A recent meeting in Toronto of the TPP-11 countries, along with plans for them to meet again later this month in Vietnam, have increased speculation that an 11-nation TPP may become a reality. While the prospect of simply changing TPP into an agreement among the remaining countries may seem simple, the reality is the opposite. There are several obstacles to finalizing a TPP-11 agreement.  

{mosads}First, the current terms of TPP do not allow it to go into effect without the United States. The TPP’s “entry into force” provision allows the agreement to go into effect only if all of the “original signatories” have domestically implemented the agreement, or if at least six of the “original signatories” that account for at least 85 percent of the combined gross domestic product of the original signatories in 2013 have domestically implemented the agreement. 

  

Even though the United States withdrew from TPP, it remains an original signatory of the agreement, and neither threshold can be met without the United States. Of course, the remaining 11 counties could agree to change these thresholds, but, as discussed later, reopening the agreement is risky. 

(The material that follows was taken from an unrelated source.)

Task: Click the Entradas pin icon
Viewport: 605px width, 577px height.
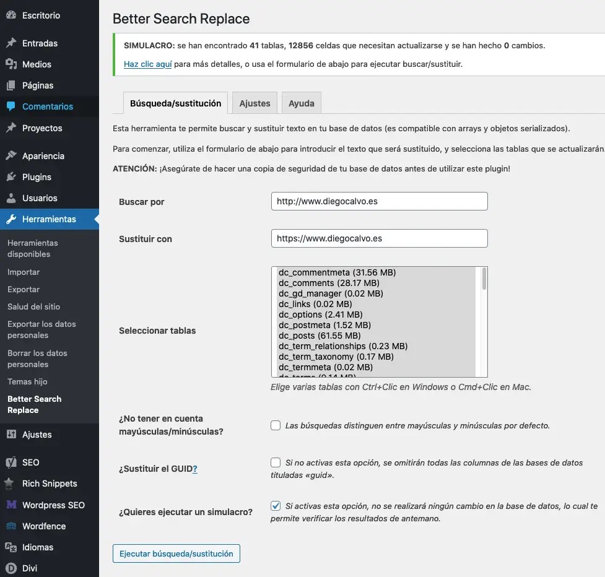Action: pyautogui.click(x=11, y=43)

In addition, changing the domestic gross product threshold would not be simple. The threshold would presumably remain high enough to preserve the current requirement that Japan be one of the six-or-more countries that domestically implements TPP.  However, the significant difference between the size of Japan’s economy and the economies of the other TPP-11 countries may make it difficult to agree on a new threshold. 

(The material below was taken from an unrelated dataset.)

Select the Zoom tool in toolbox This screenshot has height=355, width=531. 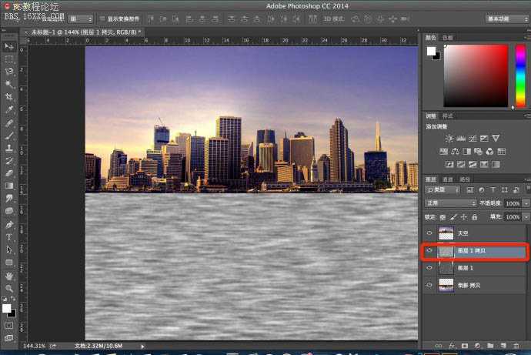pos(9,288)
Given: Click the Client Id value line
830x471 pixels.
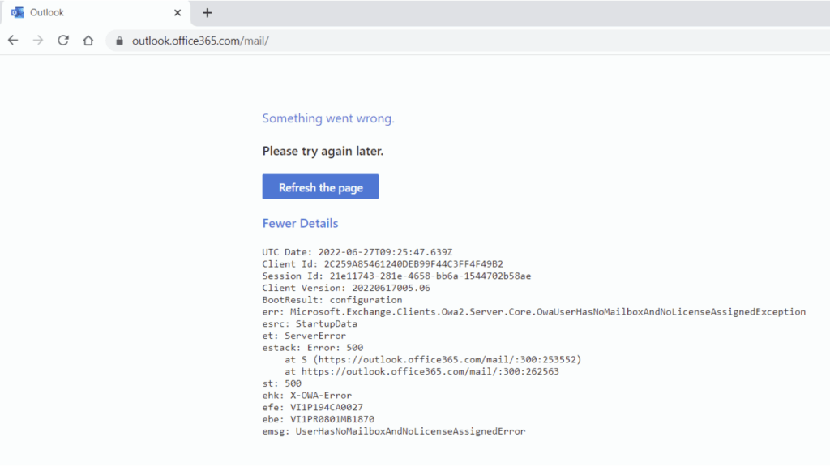Looking at the screenshot, I should coord(383,264).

The second challenge is from the risks of reopening TPP’s provisions for changes and further renegotiation. The final text of TPP reflects the give and take of negotiations between 12 diverse countries that sought differing priorities while protecting differing sensitivities.

Thus, reopening any provision in TPP, even one as relatively mechanical as the entry into force provision discussed above, threatens to upset the balance for one or more of the TPP-11 countries and may cause them to seek additional changes. This could lead to complex and lengthy additional negotiations that could seriously delay a final agreement. 

A related third point is that many TPP countries agreed to open their own markets and take on difficult obligations in exchange for greater access to the U.S. market. For example, Malaysia and Vietnam likely were willing to agree to domestically difficult disciplines on state-owned enterprises because TPP would also result in lower tariffs on their exports to the United States. 

This dynamic is now changed with the United States no longer in TPP, and this change is magnified by the fact that the United States’ economy is much larger than the economies of the remaining TPP countries. Thus, the lost potential market access is particularly great.

Accordingly, it may be hard for all TPP-11 countries to agree to go forward with TPP as is, without insisting on changes to balance out the lack of better access to the United States market. Of course, this would then lead to the complex renegotiation process mentioned earlier. 

Fourth, even if the TPP-11 countries agree to TPP as is (with the needed change to the entry into force provision), they will still need to decide how to handle the several provisions in TPP that are “hardwired” for the United States. For example, portions of many quotas and tariff-rate quotas in TPP are specifically allocated to the United States. The TPP-11 countries would need to decide whether to remove or reallocate these amounts given to the United States, another complicated renegotiation. 

Finally, whether all or a sufficient number of the TPP-11 countries can get domestic approval of TPP, either in its current or revised form, is uncertain.  Only some of the TPP-11 countries, such as New Zealand and Japan, have so far completed their domestic processes to approve TPP. 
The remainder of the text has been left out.